LaTonya: Yeah, absolutely. You nailed it. It's I would say right now, 80% of my executive coaching clients that come to me for one-on-one coaching, they think they want something. Like, they think they want something transactional. Like, hey, help me get promoted. Hey, help me lead a more effective team, but what comes up is all this other stuff,
LaTonya: that they're dealing with right now.
Jackie: That's exactly right, exactly right. And it's so important for us, you know, as good teammates, as good leaders to remember that. And remember that people have a lot that they're dealing with, you know, and whether it's a reflection of what's happening in society. And if we think about the things that are happening right now and the stress that those things can cause, you know, or an easiness and uncertainty or what might be happening with an individual, it's important to remember that.
So I think that's great and so important in cultivating that, that culture of belonging as well. Right? When you belong, you get to bring all of who you are, to that, to that environment. So I think that's fantastic. LaTonya tell me the best advice anyone has ever given you.
LaTonya: The best questions always give me because I've been given so much great advice, but one of the things that I was told early on when I, after I started my business was to not care about the number of clients that I had, but care about the impact and also to care more about doing things for people.

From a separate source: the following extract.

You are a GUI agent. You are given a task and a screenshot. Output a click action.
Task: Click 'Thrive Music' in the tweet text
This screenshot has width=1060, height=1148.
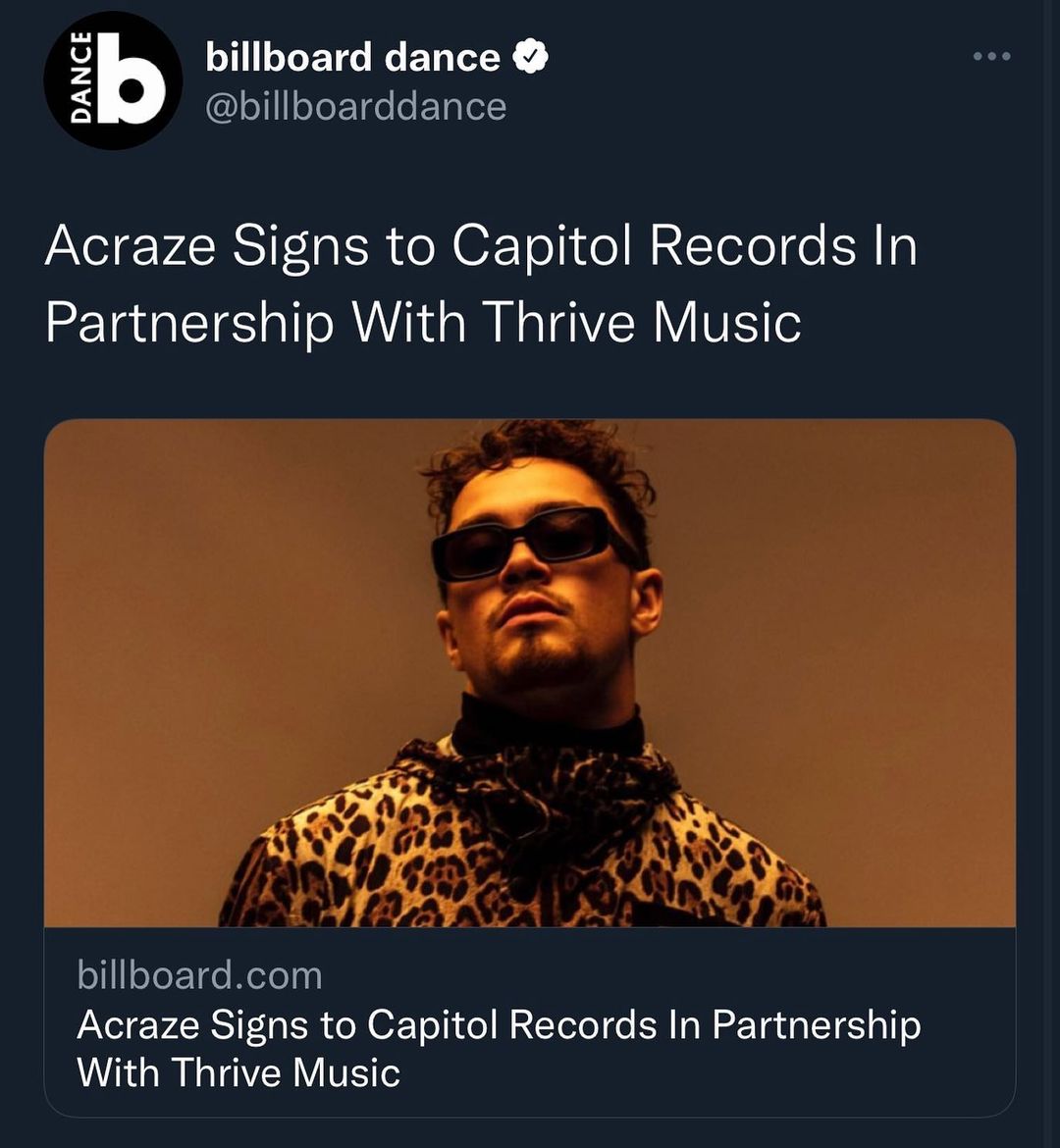click(641, 321)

Rather than doing than them doing things for me. And that was amazing advice because what happened is my first year in business, I did a lot of things for other people and I did a lot of it for free. And I didn't, I'm not saying you should do like free talks or free. I didn't do anything hugely laborious for free, but I did do, I did get people free advice. I'd say, hey, why are you doing this? You should do this. Or here's this? And they're like, oh my gosh, that was such a thank you for that. And it was like nothing. It didn't cost me anything, didn't cost me that much time.
And so that, since I did that the first year, it really set my business up for long-term success because I created a lot of amazing relationships and I didn't go at it from that perspective, but it was one of those benefits that, that brought me.
Jackie: I love that. I love that. Yeah, and again, going back to your grandmother, right? You never know who you can impact or what small thing, or what piece of advice may really make a difference for someone. So I think that's fantastic. LaTonya, what's the message that you want to leave with our listeners today?
LaTonya: Yeah. Well, if you really love what you are hearing today, I want all of you to join me in making real change in the workplace. I want you to, to all become below the surface leaders. These are methods that, that work, and please like, let's join together and do this. We can, we can do this. That's the good thing is that it's already happening. I'm already seeing the effectiveness and all of us can do this. And so don't think you cannot, we can.
Jackie: Amazing advice. LaTonya, thank you so much for taking some time and talking with me today. I really enjoyed learning about all of the amazing things that you're doing and thank you for the change you're making in the world. And thanks for taking some time with us.
LaTonya: Yeah, thanks for having me, Jackie.
LaTonya Wilkins’ team helps clients create cultures of belonging while also amplifying the voices of the underrepresented so that they feel valued and engaged. So how can companies create cultures of belonging? And, if companies aren’t committed to DEI, how can employees navigate the corporate environment successfully? We answer those questions in this week’s episode.
LaTonya Wilkins is the founder of The Change Coaches LLC, keynote speaker, and author of the book Leading Below the Surface: How to Build Real (and Psychologically Safe) Relationships with People Who Are Different from You. She’s the president of the True Star Youth Foundation board and was awarded the recognition of the most inclusive HR influencer in 2019.